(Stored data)
========================================================================

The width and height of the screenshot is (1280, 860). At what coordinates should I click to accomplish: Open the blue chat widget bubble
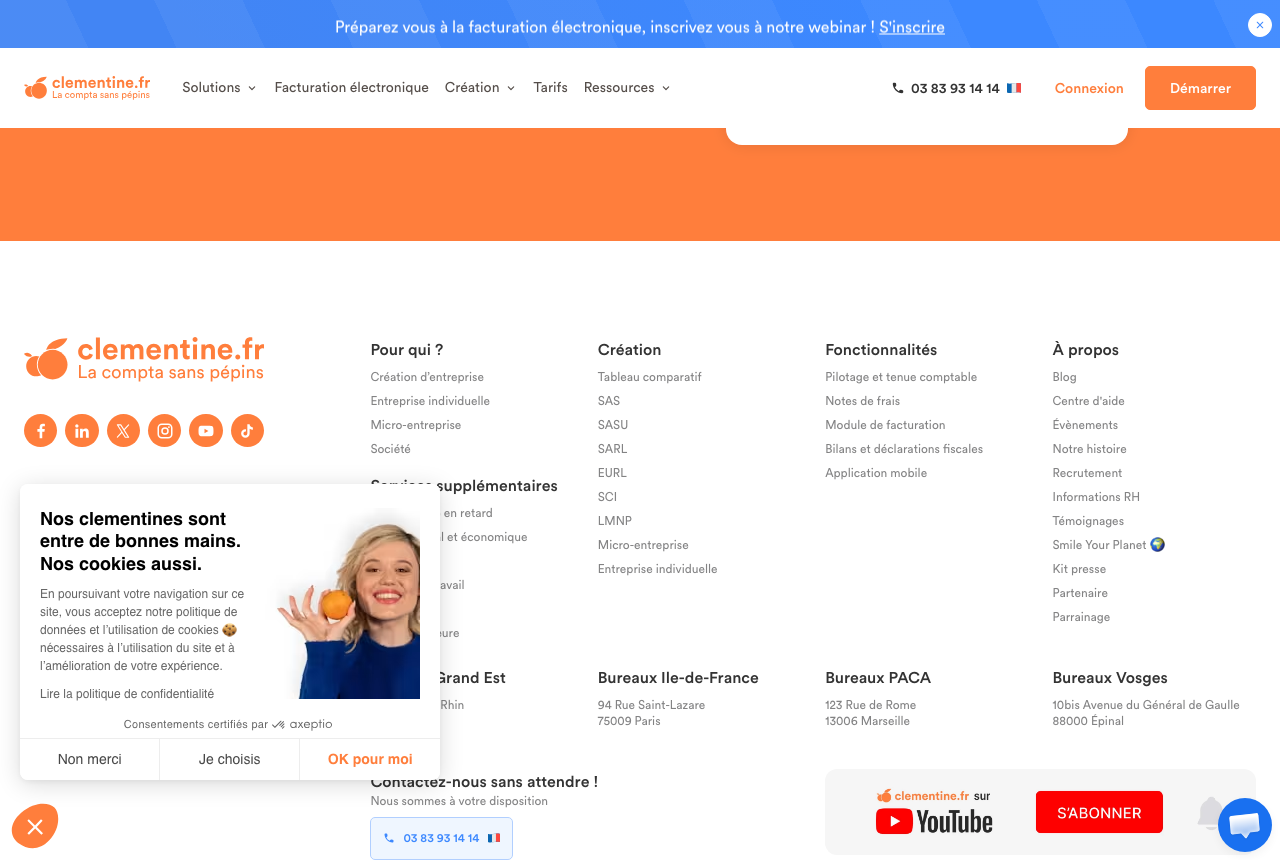point(1244,825)
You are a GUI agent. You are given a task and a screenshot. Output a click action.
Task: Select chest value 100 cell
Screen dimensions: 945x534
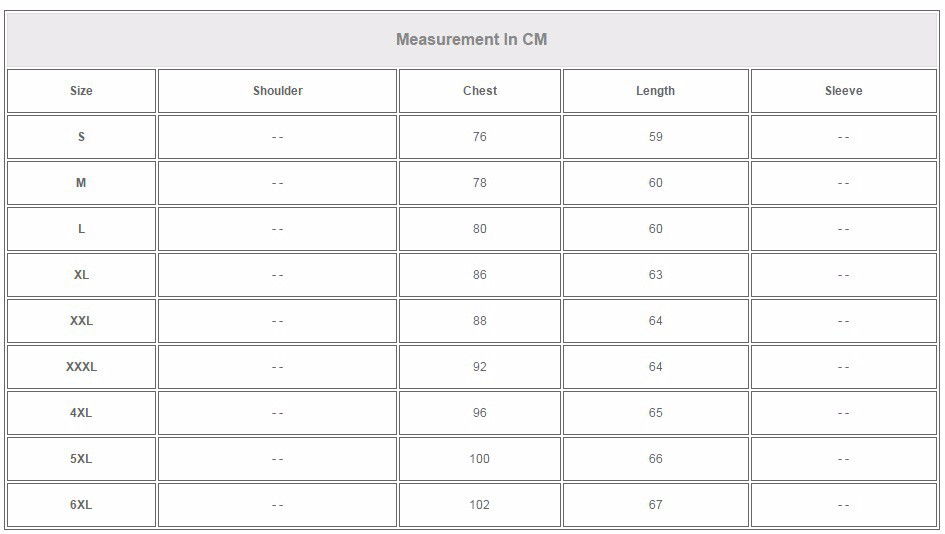(480, 459)
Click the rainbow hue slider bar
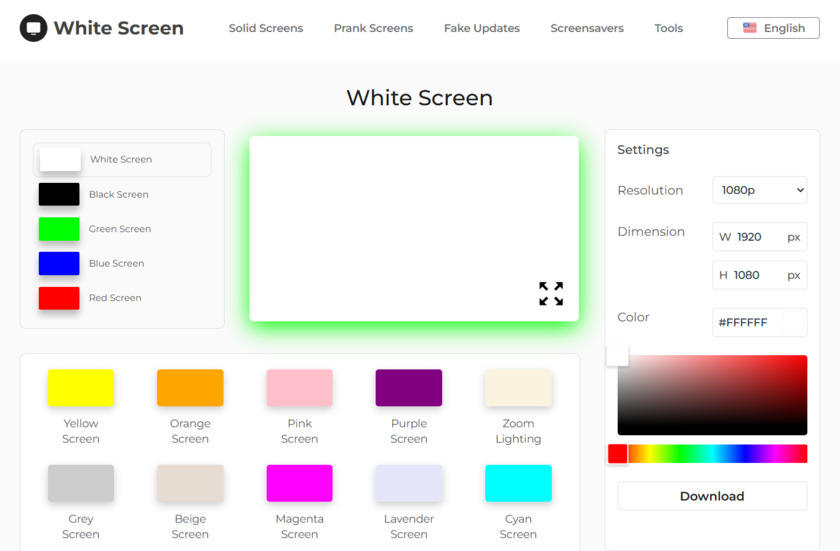This screenshot has width=840, height=551. [x=712, y=454]
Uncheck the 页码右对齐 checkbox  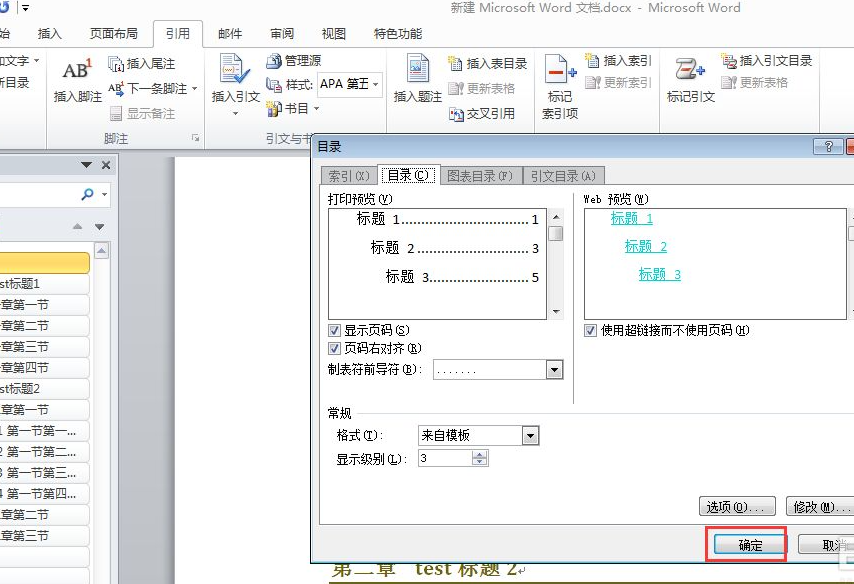(335, 348)
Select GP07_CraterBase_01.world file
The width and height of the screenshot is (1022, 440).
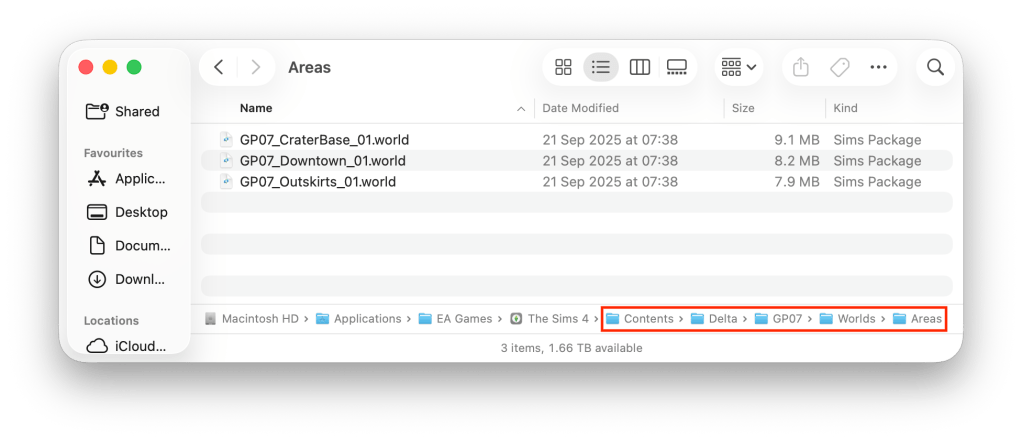(x=324, y=140)
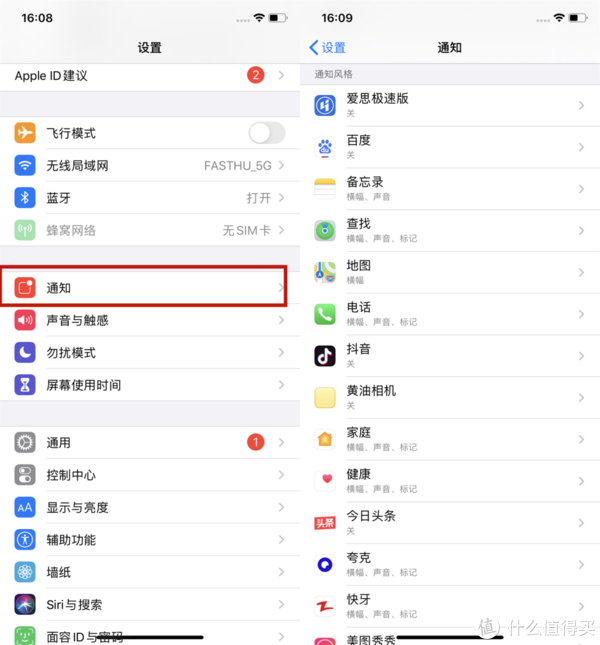This screenshot has height=645, width=600.
Task: Tap the 无线局域网 Wi-Fi icon
Action: [x=25, y=165]
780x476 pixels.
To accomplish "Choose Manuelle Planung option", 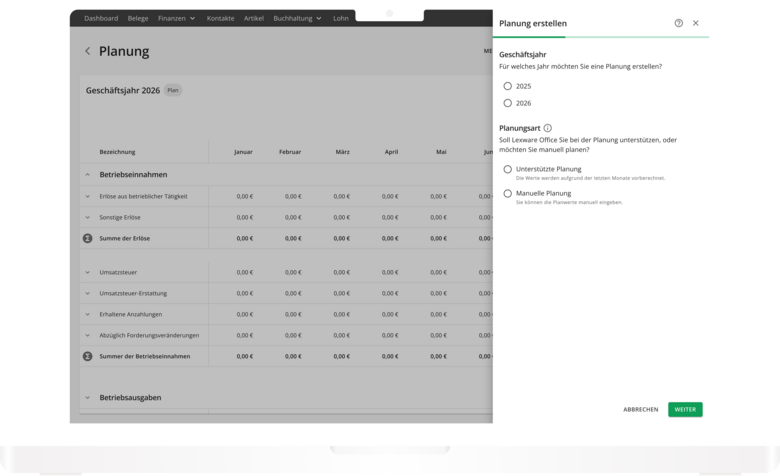I will (x=508, y=193).
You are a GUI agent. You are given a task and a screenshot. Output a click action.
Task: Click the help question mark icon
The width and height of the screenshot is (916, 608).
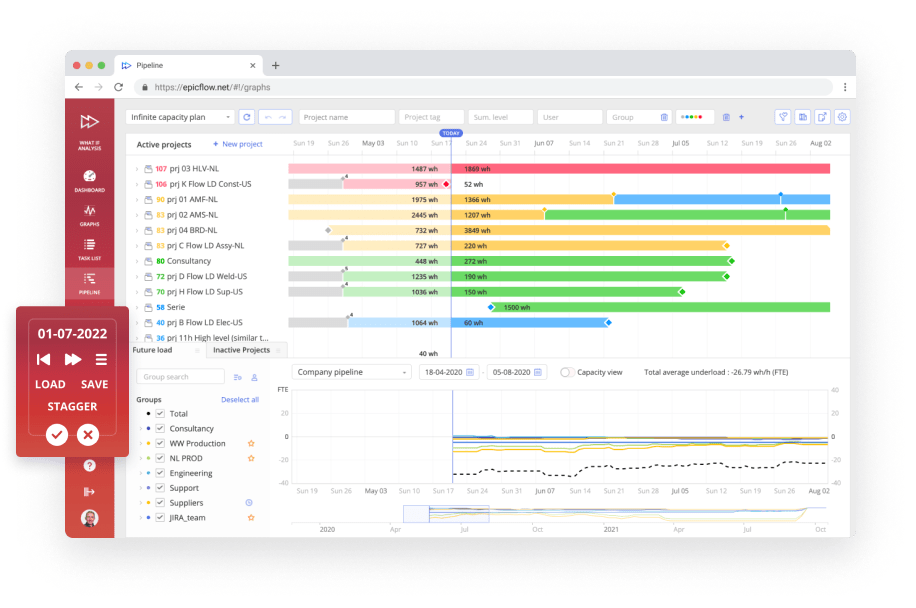click(90, 465)
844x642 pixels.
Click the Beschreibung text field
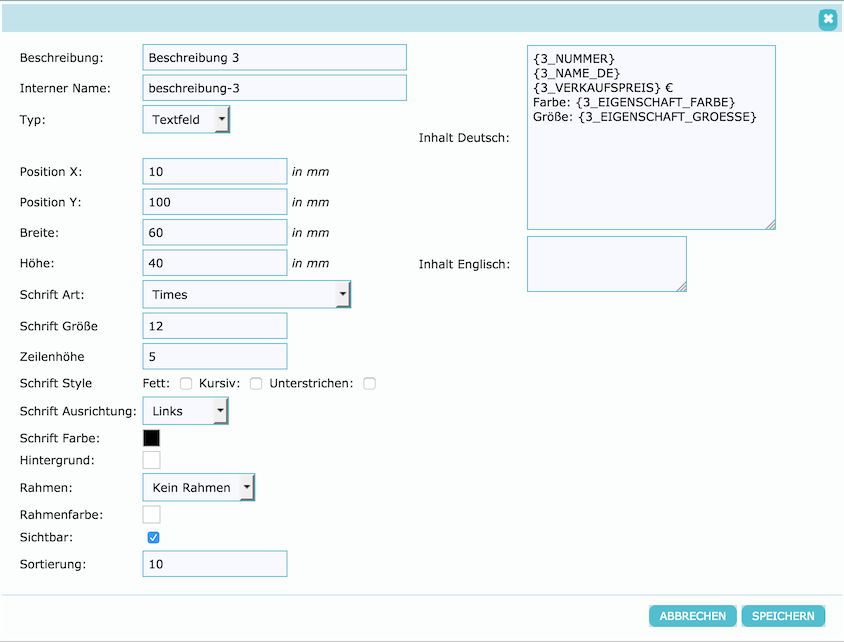click(274, 58)
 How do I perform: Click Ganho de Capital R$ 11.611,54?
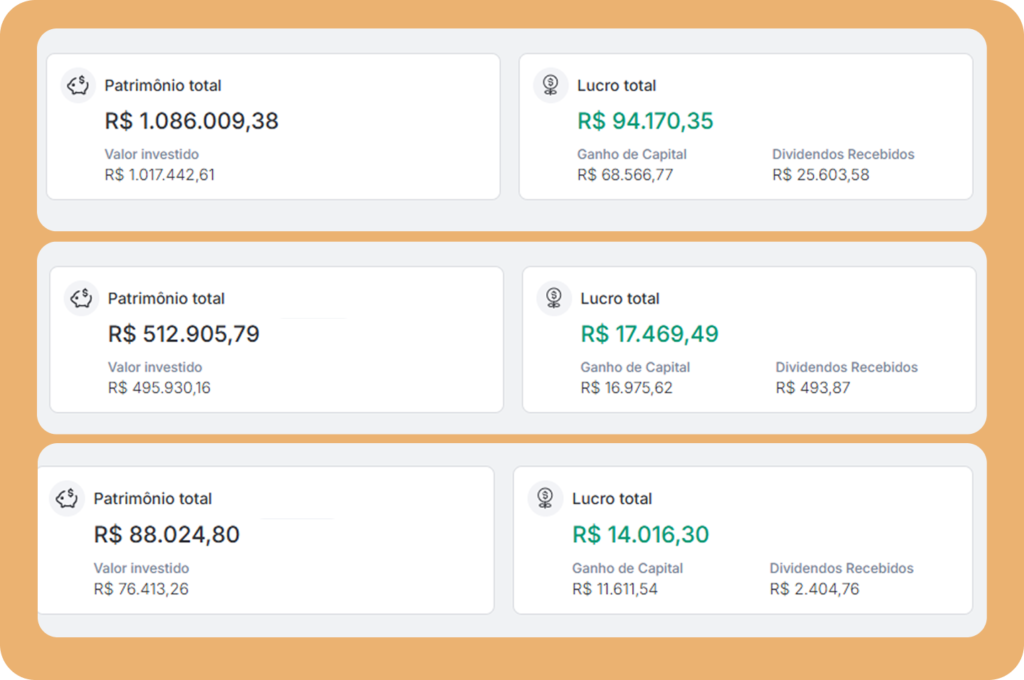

========================================================================

TASK REQUIREMENTS:
All that is wanted is an exact copy of the lines from the line bearing "Task: Click the help question mark icon" through the final line of the entries, including both ends but no pictures.

THE ANSWER:
Task: Click the help question mark icon
The width and height of the screenshot is (916, 608).
click(90, 465)
844x642 pixels.
Click the Beschreibung text field
click(274, 58)
 How do I perform: Click Ganho de Capital R$ 11.611,54?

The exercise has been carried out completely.